Your task: Your reply should reproduce each line below exactly and carry none of the pictures.

Dataset records:

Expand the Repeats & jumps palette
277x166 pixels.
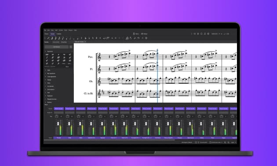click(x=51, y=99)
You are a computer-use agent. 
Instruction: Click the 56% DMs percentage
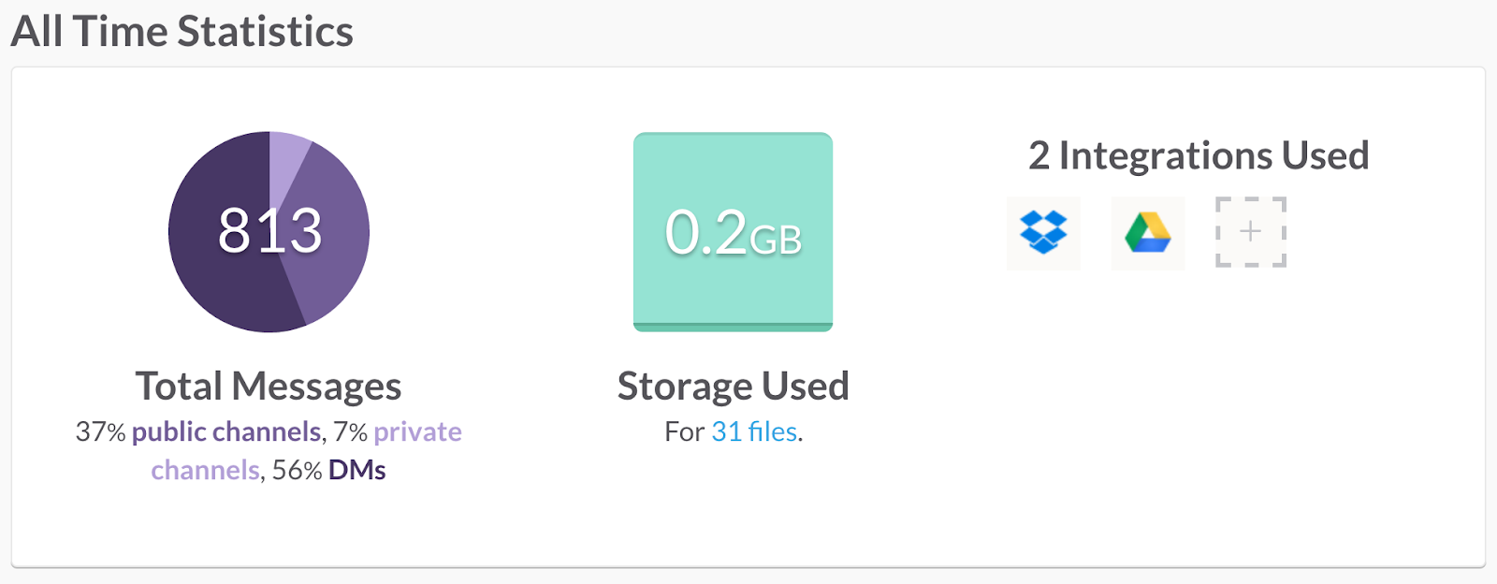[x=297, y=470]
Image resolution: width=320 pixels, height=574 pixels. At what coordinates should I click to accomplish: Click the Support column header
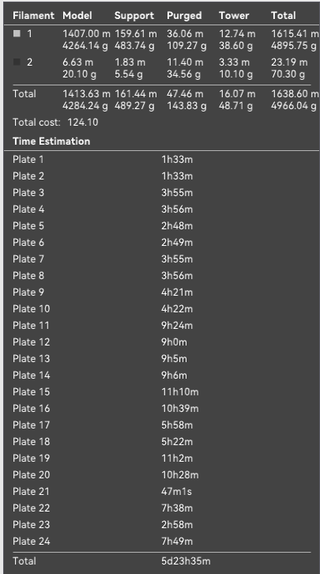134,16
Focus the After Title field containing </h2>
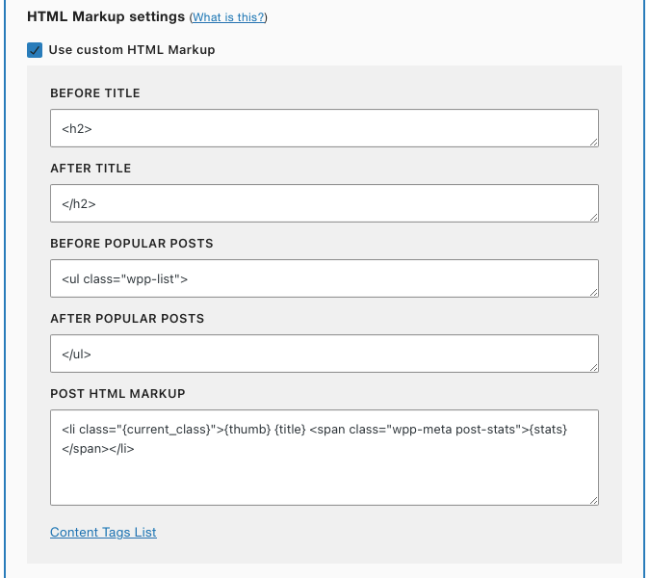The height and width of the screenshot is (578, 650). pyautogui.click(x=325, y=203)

Solved exercise:
Expand the Repeats & jumps palette
277x166 pixels.
click(x=51, y=99)
You are a computer-use agent. 
Instruction: Click the 56% DMs percentage
[x=297, y=470]
Image resolution: width=320 pixels, height=574 pixels. At what coordinates should I click to accomplish: Click the Support column header
134,16
Focus the After Title field containing </h2>
The height and width of the screenshot is (578, 650). pyautogui.click(x=325, y=203)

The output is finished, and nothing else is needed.